ENUNCIATO DEL PROBLEMA: Puoi restituire tutte le righe dei dati che seguono come lista JSON di stringhe, una per ciascuna riga, escludendo le righe vuote e lasciando fuori le immagini?

DATI:

○ ○ ○ ○ ○

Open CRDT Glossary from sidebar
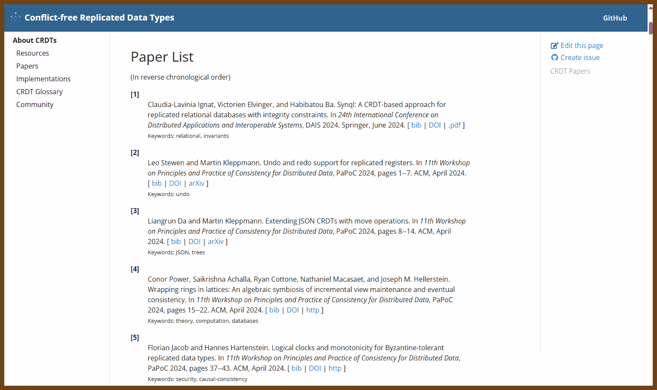Image resolution: width=657 pixels, height=390 pixels. (x=39, y=92)
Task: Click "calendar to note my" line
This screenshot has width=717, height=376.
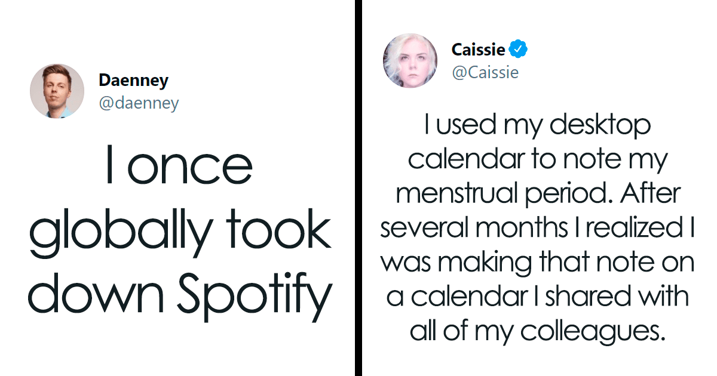Action: (537, 160)
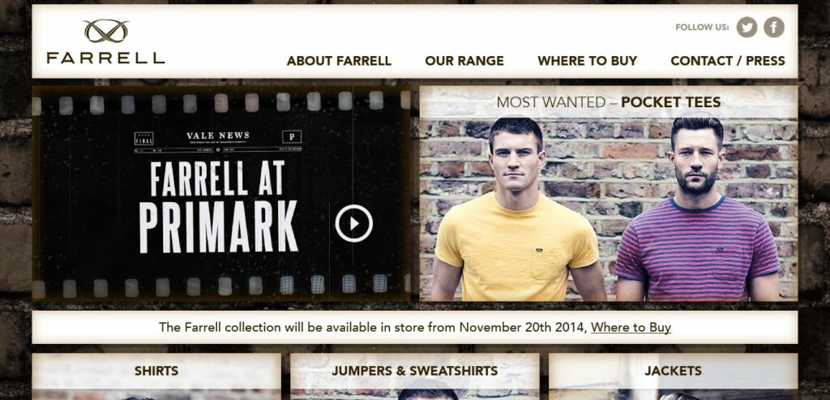Click the Farrell wordmark text
The width and height of the screenshot is (830, 400).
pyautogui.click(x=106, y=58)
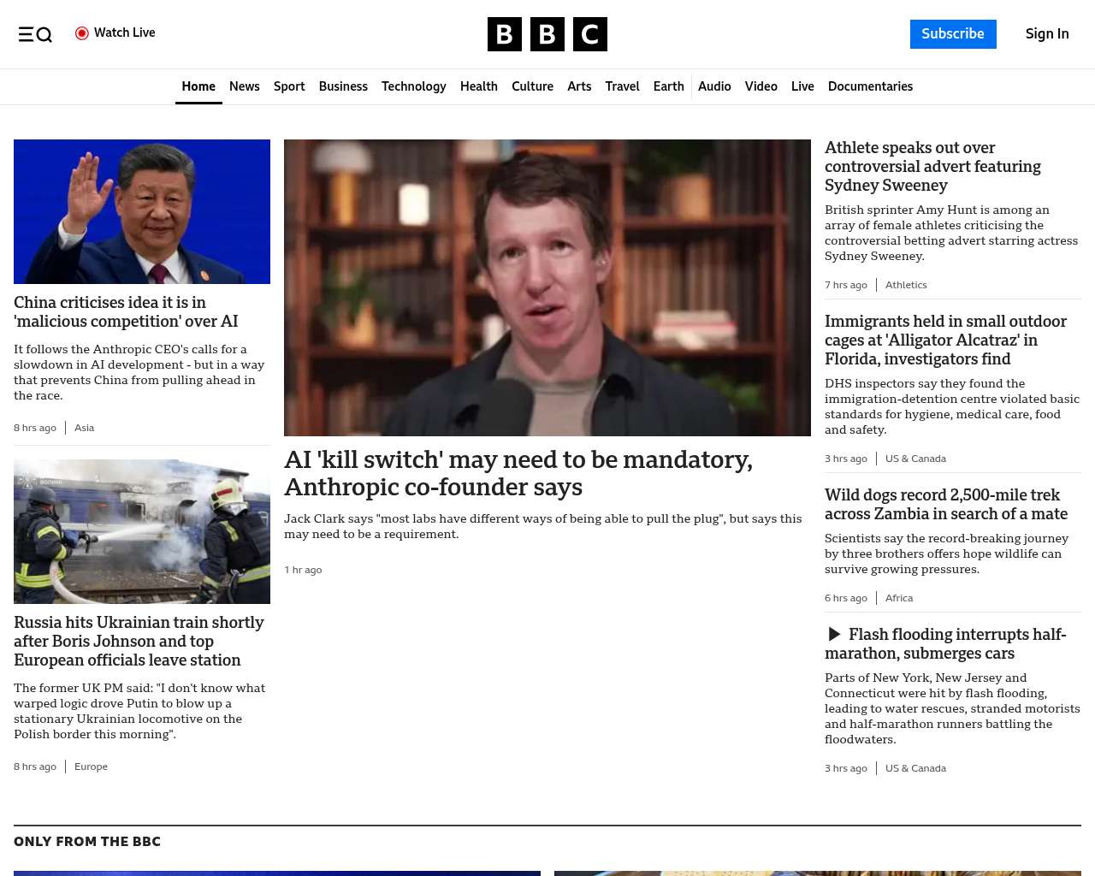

○ ○ ○ ○ ○

RISPOSTA ALLA CONSEGNA:
[
  "Open CRDT Glossary from sidebar",
  "Image resolution: width=657 pixels, height=390 pixels. (x=39, y=92)",
  "Task: Click \"calendar to note my\" line",
  "This screenshot has width=717, height=376.",
  "Action: (537, 160)",
  "Click the Farrell wordmark text",
  "The width and height of the screenshot is (830, 400).",
  "pyautogui.click(x=106, y=58)"
]